**REQUIRED TASK**
Rewrite the items below, substituting "Which location should I click to" for every occurrence of "Where should I click to" and leaving everything else unchanged.

**LISTING**
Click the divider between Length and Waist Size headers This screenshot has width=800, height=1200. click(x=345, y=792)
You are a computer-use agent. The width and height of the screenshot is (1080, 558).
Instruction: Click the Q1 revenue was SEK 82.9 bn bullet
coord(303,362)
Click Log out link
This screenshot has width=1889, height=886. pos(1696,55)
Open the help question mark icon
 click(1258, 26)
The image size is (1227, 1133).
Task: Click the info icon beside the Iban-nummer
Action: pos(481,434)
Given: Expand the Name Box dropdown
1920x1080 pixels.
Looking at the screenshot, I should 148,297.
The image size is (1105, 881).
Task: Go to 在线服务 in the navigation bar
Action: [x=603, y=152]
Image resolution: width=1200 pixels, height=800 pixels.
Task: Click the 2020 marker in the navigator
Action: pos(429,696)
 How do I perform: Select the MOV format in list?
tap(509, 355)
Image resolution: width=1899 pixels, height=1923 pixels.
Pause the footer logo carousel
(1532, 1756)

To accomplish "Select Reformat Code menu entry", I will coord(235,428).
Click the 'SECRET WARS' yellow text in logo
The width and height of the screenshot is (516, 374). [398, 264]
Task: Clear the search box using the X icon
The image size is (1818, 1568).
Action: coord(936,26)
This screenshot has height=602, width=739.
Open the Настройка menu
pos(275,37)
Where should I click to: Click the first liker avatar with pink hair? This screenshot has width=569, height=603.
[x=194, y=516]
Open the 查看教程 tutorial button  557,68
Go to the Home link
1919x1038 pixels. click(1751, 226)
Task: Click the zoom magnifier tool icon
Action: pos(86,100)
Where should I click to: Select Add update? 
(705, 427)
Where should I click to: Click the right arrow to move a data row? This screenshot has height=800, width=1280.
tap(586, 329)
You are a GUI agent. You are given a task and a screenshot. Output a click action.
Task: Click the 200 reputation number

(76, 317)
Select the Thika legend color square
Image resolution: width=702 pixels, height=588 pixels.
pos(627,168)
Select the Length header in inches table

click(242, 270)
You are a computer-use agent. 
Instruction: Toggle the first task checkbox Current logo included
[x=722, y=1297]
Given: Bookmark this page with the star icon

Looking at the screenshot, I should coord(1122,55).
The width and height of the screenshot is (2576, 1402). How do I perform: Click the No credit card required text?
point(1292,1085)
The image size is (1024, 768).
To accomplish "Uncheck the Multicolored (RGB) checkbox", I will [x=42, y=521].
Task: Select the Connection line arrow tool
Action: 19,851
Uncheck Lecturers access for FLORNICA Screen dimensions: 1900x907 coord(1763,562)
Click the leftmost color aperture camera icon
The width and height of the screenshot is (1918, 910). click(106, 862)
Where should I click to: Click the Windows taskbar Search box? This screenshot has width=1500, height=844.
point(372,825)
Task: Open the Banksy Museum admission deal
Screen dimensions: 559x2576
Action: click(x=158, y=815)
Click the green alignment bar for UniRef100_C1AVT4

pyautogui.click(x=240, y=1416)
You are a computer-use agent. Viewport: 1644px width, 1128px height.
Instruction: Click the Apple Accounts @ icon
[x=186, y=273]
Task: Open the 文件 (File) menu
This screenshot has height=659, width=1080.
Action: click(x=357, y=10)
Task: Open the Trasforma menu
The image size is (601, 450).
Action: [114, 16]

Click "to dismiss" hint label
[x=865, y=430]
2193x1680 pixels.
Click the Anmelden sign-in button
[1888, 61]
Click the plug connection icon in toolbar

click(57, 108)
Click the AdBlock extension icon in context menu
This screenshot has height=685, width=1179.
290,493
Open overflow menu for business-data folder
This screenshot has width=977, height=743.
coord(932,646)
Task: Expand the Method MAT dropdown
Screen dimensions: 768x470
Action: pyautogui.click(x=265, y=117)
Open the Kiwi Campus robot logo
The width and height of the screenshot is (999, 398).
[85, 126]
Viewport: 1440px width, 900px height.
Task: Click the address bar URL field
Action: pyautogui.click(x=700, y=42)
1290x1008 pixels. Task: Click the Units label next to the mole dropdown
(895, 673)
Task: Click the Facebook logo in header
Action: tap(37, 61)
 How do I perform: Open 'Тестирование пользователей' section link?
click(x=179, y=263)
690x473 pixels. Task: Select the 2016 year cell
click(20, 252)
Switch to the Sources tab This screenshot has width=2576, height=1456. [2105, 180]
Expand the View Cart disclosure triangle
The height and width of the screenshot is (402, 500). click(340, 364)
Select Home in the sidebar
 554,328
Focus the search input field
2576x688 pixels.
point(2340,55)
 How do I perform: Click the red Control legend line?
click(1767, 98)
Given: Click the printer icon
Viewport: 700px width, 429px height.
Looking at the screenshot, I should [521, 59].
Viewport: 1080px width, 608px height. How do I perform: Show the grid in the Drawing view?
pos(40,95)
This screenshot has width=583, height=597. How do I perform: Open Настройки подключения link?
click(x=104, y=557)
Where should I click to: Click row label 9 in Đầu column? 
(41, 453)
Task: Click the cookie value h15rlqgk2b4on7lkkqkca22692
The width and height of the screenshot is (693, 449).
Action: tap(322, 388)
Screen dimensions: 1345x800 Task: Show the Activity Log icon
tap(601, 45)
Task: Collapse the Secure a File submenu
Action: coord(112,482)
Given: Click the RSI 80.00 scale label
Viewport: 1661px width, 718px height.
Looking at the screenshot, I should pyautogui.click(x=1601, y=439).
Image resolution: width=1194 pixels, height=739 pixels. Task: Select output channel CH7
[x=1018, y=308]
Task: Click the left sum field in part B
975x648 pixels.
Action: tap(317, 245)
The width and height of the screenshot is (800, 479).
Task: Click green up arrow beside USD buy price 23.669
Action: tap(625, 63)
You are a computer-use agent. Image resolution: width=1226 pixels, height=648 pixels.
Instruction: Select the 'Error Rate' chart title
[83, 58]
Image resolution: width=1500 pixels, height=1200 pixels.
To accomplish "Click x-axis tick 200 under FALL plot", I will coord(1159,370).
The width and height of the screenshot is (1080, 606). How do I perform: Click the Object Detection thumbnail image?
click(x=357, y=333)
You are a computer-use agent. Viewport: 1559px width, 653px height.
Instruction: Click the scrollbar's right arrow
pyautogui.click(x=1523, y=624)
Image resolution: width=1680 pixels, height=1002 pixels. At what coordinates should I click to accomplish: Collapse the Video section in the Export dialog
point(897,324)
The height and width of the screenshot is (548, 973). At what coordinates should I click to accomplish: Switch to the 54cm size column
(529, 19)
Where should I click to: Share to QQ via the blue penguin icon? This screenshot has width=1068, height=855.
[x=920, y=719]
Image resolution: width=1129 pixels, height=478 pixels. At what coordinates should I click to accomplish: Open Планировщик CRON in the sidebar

**TASK RESULT**
Click the divider between Length and Waist Size headers This screenshot has width=800, height=1200. click(x=345, y=792)
You are a computer-use agent. The width and height of the screenshot is (1080, 558).
Instruction: Click the Q1 revenue was SEK 82.9 bn bullet
coord(303,362)
Click Log out link
This screenshot has width=1889, height=886. pos(1696,55)
Open the help question mark icon
 click(1258, 26)
The image size is (1227, 1133).
Task: Click the info icon beside the Iban-nummer
Action: pos(481,434)
Given: Expand the Name Box dropdown
1920x1080 pixels.
Looking at the screenshot, I should 148,297.
The image size is (1105, 881).
Task: Go to 在线服务 in the navigation bar
Action: [x=603, y=152]
Image resolution: width=1200 pixels, height=800 pixels.
Task: Click the 2020 marker in the navigator
Action: pos(429,696)
 How do I perform: Select the MOV format in list?
tap(509, 355)
Image resolution: width=1899 pixels, height=1923 pixels.
Pause the footer logo carousel
(1532, 1756)

To accomplish "Select Reformat Code menu entry", I will coord(235,428).
Click the 'SECRET WARS' yellow text in logo
The width and height of the screenshot is (516, 374). [398, 264]
Task: Clear the search box using the X icon
The image size is (1818, 1568).
Action: coord(936,26)
This screenshot has height=602, width=739.
Open the Настройка menu
pos(275,37)
Which location should I click to: Click the first liker avatar with pink hair? This screenshot has width=569, height=603.
[x=194, y=516]
Open the 查看教程 tutorial button  557,68
Go to the Home link
1919x1038 pixels. click(1751, 226)
Task: Click the zoom magnifier tool icon
Action: pos(86,100)
Which location should I click to: Select Add update? 
(705, 427)
Which location should I click to: Click the right arrow to move a data row? This screenshot has height=800, width=1280.
tap(586, 329)
You are a GUI agent. You are given a task and a screenshot. Output a click action.
Task: Click the 200 reputation number

(76, 317)
Select the Thika legend color square
Image resolution: width=702 pixels, height=588 pixels.
pos(627,168)
Select the Length header in inches table

click(242, 270)
You are a computer-use agent. 
Instruction: Toggle the first task checkbox Current logo included
[x=722, y=1297]
Given: Bookmark this page with the star icon

Looking at the screenshot, I should coord(1122,55).
The width and height of the screenshot is (2576, 1402). How do I perform: Click the No credit card required text?
point(1292,1085)
The image size is (1024, 768).
To accomplish "Uncheck the Multicolored (RGB) checkbox", I will [x=42, y=521].
Task: Select the Connection line arrow tool
Action: 19,851
Uncheck Lecturers access for FLORNICA Screen dimensions: 1900x907 coord(1763,562)
Click the leftmost color aperture camera icon
The width and height of the screenshot is (1918, 910). click(106, 862)
Which location should I click to: Click the Windows taskbar Search box? This screenshot has width=1500, height=844.
point(372,825)
Task: Open the Banksy Museum admission deal
Screen dimensions: 559x2576
Action: click(x=158, y=815)
Click the green alignment bar for UniRef100_C1AVT4

pyautogui.click(x=240, y=1416)
You are a computer-use agent. Viewport: 1644px width, 1128px height.
Instruction: Click the Apple Accounts @ icon
[x=186, y=273]
Task: Open the 文件 (File) menu
This screenshot has height=659, width=1080.
Action: click(x=357, y=10)
Task: Open the Trasforma menu
The image size is (601, 450).
Action: [114, 16]

Click "to dismiss" hint label
[x=865, y=430]
2193x1680 pixels.
Click the Anmelden sign-in button
[1888, 61]
Click the plug connection icon in toolbar

click(57, 108)
Click the AdBlock extension icon in context menu
This screenshot has height=685, width=1179.
290,493
Open overflow menu for business-data folder
This screenshot has width=977, height=743.
coord(932,646)
Task: Expand the Method MAT dropdown
Screen dimensions: 768x470
Action: pyautogui.click(x=265, y=117)
Open the Kiwi Campus robot logo
The width and height of the screenshot is (999, 398).
[85, 126]
Viewport: 1440px width, 900px height.
Task: Click the address bar URL field
Action: pyautogui.click(x=700, y=42)
1290x1008 pixels. Task: Click the Units label next to the mole dropdown
(895, 673)
Task: Click the Facebook logo in header
Action: tap(37, 61)
 How do I perform: Open 'Тестирование пользователей' section link?
click(x=179, y=263)
690x473 pixels. Task: Select the 2016 year cell
click(20, 252)
Switch to the Sources tab This screenshot has width=2576, height=1456. [2105, 180]
Expand the View Cart disclosure triangle
The height and width of the screenshot is (402, 500). click(340, 364)
Select Home in the sidebar
 554,328
Focus the search input field
2576x688 pixels.
point(2340,55)
 How do I perform: Click the red Control legend line?
click(1767, 98)
Given: Click the printer icon
Viewport: 700px width, 429px height.
Looking at the screenshot, I should [521, 59].
Viewport: 1080px width, 608px height. How do I perform: Show the grid in the Drawing view?
pos(40,95)
This screenshot has width=583, height=597. How do I perform: Open Настройки подключения link?
click(x=104, y=557)
Which location should I click to: Click row label 9 in Đầu column? 
(41, 453)
Task: Click the cookie value h15rlqgk2b4on7lkkqkca22692
The width and height of the screenshot is (693, 449).
Action: tap(322, 388)
Screen dimensions: 1345x800 Task: Show the Activity Log icon
tap(601, 45)
Task: Collapse the Secure a File submenu
Action: coord(112,482)
Given: Click the RSI 80.00 scale label
Viewport: 1661px width, 718px height.
Looking at the screenshot, I should pyautogui.click(x=1601, y=439).
Image resolution: width=1194 pixels, height=739 pixels. Task: Select output channel CH7
[x=1018, y=308]
Task: Click the left sum field in part B
975x648 pixels.
Action: tap(317, 245)
The width and height of the screenshot is (800, 479).
Task: Click green up arrow beside USD buy price 23.669
Action: tap(625, 63)
You are a computer-use agent. Image resolution: width=1226 pixels, height=648 pixels.
Instruction: Select the 'Error Rate' chart title
[83, 58]
Image resolution: width=1500 pixels, height=1200 pixels.
To accomplish "Click x-axis tick 200 under FALL plot", I will coord(1159,370).
The width and height of the screenshot is (1080, 606). How do I perform: Click the Object Detection thumbnail image?
click(x=357, y=333)
You are a computer-use agent. Viewport: 1559px width, 653px height.
Instruction: Click the scrollbar's right arrow
pyautogui.click(x=1523, y=624)
Image resolution: width=1680 pixels, height=1002 pixels. At what coordinates should I click to accomplish: Collapse the Video section in the Export dialog
point(897,324)
The height and width of the screenshot is (548, 973). At what coordinates should I click to accomplish: Switch to the 54cm size column
(529, 19)
Which location should I click to: Share to QQ via the blue penguin icon? This screenshot has width=1068, height=855.
[x=920, y=719]
Image resolution: width=1129 pixels, height=478 pixels. At what coordinates should I click to accomplish: Open Планировщик CRON in the sidebar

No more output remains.